▶ _What the task asks_: Decide whether each statement below agrees with the house-price notebook: (a) the ID column is dropped from the postcodes data because it is redundant; (b) the first row is removed because it holds the highest prices; (c) the GeoJSON output is saved under the name "merge_data.geojson". For each, answer yes or no and quote the deciding words of the notebook.

▶ _Excerpted text_:
▬▬▬

In [None]:
knitr::opts_chunk$set(echo = TRUE)

Disclaimer : This is the Markdown file is for Task B

In [None]:
rm(list = ls())
library(plyr)
library(dplyr)
library(tidyverse)
library(ggplot2)
library(ggpubr)
library(rgdal)
library(geojsonio)
library(lubridate)
library(cowplot)
library(leaflet)
library(reshape)
library(raster)
library(RColorBrewer)
library(spatialEco)
library(htmltools)

B1. Create a GeoJSON file where each postcode is represented with a latitude, longitude value, together with minimum, maximum, mean and median house price.

Ans: We create a GeoJSON file with the required information

We load the required data. We remove the ID Column from the postcodes data set as it is a redundant column. Then we create a column to store the years of our original dataset.This is done for ease of viewing and grouping data ahead.

In [None]:
setwd("D:\\BSE\\BSE Material\\sem 2\\Data Vis\\Project")
pp_data <- read.csv("ppdata_lite.csv")


# Load file with postcodes and latitude/longitude
ukpostcodes <- read.csv("ukpostcodes.csv", header = TRUE, sep = ',')
#id seems redundant
ukpostcodes <- ukpostcodes[-1]
#selecting only required data
ppdata <- pp_data %>%
  mutate(year = as.POSIXlt(date_of_transfer)$year +1900)

We create a seperate dataframe which would contain postcodes,prices and years.And find the mean,max,min and median for the postcodes available.

In [None]:
ppdata <- ppdata %>%
  group_by(postcode)%>%
  summarise_at(vars(price),list(mean_price = mean,
                                median_price = median,
                                max_price = max,
                                min_price = min))
  
head(ppdata)

ppdata2 <- ppdata[-1,]

We then remove the first row as it contains values starting from 0 which we would not require and throws an error when we merge the data with ukpostcodes. We create a spatial dataset and create the required GeoJSON file.

In [None]:
ppdata2 <- ppdata[-1,]
# Create GeoJSON file
merge_data <- merge(ppdata2, ukpostcodes, by = "postcode")

coordinates(merge_data) <- c("latitude", "longitude")

head(merge_data)

data <- merge_data

writeOGR(data, 
         layer = "merge_data", 
         check_exists = TRUE,
         overwrite_layer = T,
         driver = "GeoJSON", 
         dsn = "Plot_data.geojson" )

B2. Open the GeoJSON file in the GIS application of your choice and colour-code the data to give an overview of areas with high, medium and low median house price. Additionally, you can visualise this information as cloropleths or use shiny and add the information as markers on a map for a more interactive and impressive

Ans: The question requires us to use a GIS application and view areas with high,medium and low median house prices. On further discussion with colleagues, I use the Area shapial data which contains the first( in some cases first two) letters of the postcodes. This allowed in reducing the running time, a major constraining factor while computing on the device used and helped in displaying the spatial data better for the required plot.

▬▬▬

▶ _Recorded data_:
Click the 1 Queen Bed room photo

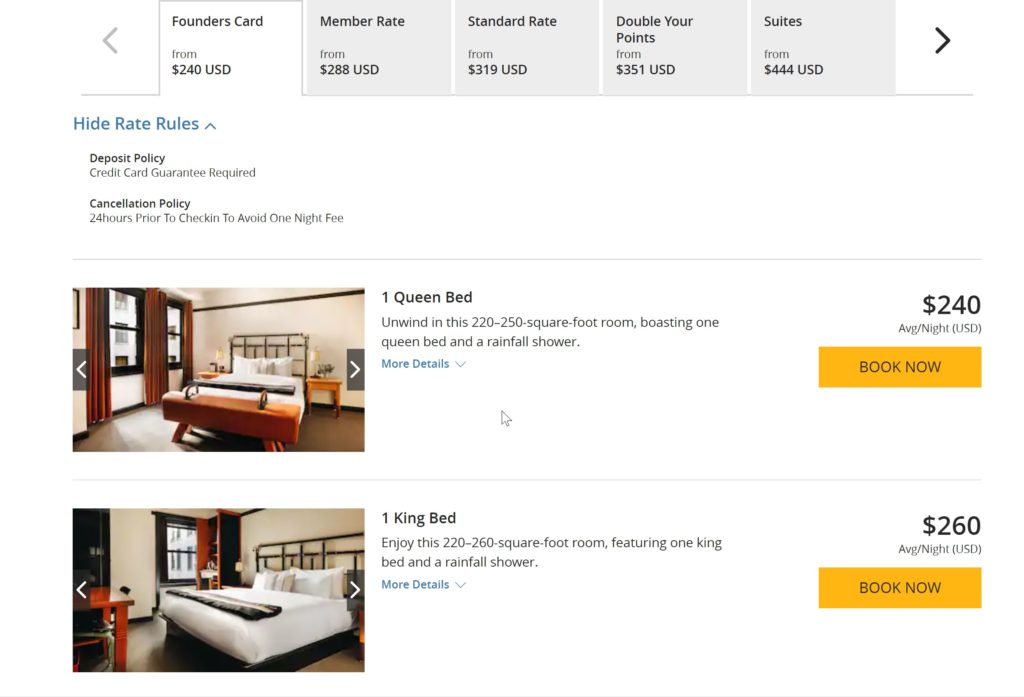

▬▬▬

▶ _Solution for this exercise_:
(a) Yes: "We remove the ID Column from the postcodes data set as it is a redundant column."
(b) No: "We then remove the first row as it contains values starting from 0 which we would not require and throws an error when we merge the data with ukpostcodes."
(c) No: dsn = "Plot_data.geojson"